Extracted information
..........

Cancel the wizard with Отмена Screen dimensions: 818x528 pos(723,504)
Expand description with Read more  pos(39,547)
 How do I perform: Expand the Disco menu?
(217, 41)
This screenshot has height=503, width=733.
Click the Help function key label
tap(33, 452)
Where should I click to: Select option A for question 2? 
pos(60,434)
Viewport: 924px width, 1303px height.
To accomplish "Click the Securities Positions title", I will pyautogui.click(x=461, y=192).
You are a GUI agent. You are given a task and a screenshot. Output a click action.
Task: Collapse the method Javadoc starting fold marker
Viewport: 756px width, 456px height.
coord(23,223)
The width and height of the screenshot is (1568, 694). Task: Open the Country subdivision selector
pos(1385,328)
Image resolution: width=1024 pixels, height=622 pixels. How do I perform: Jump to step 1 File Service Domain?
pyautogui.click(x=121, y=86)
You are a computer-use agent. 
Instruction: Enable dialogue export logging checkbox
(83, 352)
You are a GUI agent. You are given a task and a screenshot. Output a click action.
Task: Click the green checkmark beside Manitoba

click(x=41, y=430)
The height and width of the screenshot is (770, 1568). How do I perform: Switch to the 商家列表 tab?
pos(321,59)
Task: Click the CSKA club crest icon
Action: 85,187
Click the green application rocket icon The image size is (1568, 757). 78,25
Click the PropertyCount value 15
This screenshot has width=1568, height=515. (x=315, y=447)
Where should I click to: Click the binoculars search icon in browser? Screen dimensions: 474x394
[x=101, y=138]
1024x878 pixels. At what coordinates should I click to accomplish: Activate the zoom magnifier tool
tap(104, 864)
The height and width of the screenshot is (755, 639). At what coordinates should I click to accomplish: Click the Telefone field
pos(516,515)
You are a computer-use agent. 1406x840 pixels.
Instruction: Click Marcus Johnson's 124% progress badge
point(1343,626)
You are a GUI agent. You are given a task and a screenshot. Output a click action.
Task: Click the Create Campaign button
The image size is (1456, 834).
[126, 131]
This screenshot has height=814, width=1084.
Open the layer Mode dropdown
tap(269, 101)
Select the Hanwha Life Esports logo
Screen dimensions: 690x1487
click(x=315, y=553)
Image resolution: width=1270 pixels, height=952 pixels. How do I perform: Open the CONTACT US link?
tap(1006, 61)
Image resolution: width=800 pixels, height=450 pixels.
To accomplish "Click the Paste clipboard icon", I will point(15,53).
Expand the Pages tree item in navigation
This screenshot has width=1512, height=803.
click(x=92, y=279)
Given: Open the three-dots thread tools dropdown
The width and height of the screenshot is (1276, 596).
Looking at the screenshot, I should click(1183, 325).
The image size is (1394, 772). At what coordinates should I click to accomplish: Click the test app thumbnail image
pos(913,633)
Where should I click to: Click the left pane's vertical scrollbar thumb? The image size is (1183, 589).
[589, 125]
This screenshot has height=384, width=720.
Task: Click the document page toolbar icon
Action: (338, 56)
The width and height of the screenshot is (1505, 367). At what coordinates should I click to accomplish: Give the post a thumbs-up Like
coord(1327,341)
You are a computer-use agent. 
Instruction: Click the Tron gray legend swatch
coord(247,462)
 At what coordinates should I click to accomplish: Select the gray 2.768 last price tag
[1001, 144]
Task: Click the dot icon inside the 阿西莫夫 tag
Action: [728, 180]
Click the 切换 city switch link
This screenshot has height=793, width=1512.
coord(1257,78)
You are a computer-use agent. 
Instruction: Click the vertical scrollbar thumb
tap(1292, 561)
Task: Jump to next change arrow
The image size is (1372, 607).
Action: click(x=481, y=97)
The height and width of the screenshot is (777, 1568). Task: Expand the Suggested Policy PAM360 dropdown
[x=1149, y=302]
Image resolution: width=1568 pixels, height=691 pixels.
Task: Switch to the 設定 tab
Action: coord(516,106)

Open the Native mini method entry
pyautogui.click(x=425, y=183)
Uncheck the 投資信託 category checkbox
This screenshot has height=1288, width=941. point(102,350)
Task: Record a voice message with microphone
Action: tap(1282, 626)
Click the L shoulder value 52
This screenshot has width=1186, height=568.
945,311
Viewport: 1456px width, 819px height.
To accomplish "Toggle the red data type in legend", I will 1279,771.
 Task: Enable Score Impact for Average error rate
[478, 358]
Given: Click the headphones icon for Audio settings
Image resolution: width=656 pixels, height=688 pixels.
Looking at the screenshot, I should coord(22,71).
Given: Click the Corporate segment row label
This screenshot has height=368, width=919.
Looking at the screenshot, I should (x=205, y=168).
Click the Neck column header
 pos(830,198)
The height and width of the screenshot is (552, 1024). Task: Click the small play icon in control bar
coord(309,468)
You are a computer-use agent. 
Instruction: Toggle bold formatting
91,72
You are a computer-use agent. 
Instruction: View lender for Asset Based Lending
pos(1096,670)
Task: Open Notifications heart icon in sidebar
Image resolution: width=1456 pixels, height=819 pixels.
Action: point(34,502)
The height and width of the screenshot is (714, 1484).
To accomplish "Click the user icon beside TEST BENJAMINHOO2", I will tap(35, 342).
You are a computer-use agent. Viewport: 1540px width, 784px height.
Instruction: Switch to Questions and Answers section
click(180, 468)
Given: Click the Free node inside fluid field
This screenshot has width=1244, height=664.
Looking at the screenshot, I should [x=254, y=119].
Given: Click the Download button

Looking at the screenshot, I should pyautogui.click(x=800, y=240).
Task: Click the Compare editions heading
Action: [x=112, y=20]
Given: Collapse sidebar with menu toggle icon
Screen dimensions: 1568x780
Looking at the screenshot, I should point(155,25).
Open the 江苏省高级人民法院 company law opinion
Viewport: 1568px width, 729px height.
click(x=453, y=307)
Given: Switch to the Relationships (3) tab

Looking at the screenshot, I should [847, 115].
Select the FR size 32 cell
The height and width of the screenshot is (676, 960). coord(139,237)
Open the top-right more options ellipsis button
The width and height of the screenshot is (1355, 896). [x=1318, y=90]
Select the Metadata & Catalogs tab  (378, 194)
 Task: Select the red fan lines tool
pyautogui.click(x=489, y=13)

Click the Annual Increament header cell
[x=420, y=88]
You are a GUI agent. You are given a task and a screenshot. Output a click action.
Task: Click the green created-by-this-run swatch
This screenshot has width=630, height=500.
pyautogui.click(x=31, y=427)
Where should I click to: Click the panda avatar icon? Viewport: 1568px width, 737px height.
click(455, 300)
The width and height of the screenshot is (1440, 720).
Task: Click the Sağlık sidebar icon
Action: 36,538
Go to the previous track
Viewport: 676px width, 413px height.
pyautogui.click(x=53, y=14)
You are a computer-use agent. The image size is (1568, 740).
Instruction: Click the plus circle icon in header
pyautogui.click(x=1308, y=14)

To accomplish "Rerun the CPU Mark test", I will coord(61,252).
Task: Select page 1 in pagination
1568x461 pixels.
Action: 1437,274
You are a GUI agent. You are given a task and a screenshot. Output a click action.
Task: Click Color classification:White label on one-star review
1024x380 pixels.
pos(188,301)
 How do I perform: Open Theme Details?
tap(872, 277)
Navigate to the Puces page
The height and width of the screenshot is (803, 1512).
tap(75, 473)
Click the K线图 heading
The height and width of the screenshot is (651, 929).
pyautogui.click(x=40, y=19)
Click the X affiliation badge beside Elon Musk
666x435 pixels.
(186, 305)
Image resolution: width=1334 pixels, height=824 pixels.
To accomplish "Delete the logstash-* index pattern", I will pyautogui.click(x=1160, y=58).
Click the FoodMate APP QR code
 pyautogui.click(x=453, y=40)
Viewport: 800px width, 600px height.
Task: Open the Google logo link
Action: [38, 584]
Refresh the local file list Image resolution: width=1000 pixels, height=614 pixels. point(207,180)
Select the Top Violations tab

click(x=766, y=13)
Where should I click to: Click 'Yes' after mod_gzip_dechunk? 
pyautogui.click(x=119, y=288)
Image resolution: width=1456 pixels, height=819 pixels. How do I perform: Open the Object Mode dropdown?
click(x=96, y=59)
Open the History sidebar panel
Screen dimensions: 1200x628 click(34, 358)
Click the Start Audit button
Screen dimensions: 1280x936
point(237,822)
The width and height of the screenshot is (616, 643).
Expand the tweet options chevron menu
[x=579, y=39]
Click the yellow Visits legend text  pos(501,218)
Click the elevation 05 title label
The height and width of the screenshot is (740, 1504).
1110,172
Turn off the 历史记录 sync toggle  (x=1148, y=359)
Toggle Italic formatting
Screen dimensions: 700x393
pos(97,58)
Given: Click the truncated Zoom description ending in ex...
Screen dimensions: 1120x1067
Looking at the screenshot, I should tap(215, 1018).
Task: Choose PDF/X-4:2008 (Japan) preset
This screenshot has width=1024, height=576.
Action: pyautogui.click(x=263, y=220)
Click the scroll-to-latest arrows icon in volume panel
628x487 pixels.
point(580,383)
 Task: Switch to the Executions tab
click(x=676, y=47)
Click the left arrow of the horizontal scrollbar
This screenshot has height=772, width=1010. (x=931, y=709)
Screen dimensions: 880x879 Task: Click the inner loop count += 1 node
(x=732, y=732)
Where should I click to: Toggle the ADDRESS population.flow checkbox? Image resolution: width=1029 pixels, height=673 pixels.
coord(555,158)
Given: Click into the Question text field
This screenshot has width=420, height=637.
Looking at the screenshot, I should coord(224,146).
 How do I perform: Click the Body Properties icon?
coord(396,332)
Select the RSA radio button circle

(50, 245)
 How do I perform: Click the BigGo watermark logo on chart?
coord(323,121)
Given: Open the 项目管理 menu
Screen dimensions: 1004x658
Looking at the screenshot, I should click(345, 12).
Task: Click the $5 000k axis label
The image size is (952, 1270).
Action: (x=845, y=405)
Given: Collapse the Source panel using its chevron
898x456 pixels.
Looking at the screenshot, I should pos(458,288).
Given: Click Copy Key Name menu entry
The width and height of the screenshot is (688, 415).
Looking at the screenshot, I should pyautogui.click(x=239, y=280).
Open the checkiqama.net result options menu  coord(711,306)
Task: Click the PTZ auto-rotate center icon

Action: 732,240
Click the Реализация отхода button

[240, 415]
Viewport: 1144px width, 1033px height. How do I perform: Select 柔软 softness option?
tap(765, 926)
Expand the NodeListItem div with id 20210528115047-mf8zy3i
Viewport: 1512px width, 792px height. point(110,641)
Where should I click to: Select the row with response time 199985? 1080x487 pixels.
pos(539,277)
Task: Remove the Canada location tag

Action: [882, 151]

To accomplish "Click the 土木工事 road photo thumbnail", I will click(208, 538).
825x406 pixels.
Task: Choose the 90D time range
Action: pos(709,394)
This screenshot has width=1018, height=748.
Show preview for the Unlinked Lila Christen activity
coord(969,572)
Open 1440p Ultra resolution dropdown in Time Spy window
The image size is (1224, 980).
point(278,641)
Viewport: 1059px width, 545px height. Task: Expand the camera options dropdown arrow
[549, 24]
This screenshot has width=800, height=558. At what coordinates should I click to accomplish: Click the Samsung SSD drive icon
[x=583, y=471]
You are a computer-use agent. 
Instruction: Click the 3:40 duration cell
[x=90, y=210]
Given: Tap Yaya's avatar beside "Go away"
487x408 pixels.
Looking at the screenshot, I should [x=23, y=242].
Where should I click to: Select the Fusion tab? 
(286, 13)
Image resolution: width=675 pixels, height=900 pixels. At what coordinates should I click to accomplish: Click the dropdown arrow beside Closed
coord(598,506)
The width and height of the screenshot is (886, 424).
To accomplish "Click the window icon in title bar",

..........

Goal
Please find each line in the items above that contains the word "coordinates", and copy every such line in full.

Worked answer
1024x878 pixels. At what coordinates should I click to accomplish: Activate the zoom magnifier tool
The height and width of the screenshot is (755, 639). At what coordinates should I click to accomplish: Click the Telefone field
The image size is (1394, 772). At what coordinates should I click to accomplish: Click the test app thumbnail image
The width and height of the screenshot is (1505, 367). At what coordinates should I click to accomplish: Give the post a thumbs-up Like
 At what coordinates should I click to accomplish: Select the gray 2.768 last price tag
This screenshot has width=800, height=558. At what coordinates should I click to accomplish: Click the Samsung SSD drive icon
Image resolution: width=675 pixels, height=900 pixels. At what coordinates should I click to accomplish: Click the dropdown arrow beside Closed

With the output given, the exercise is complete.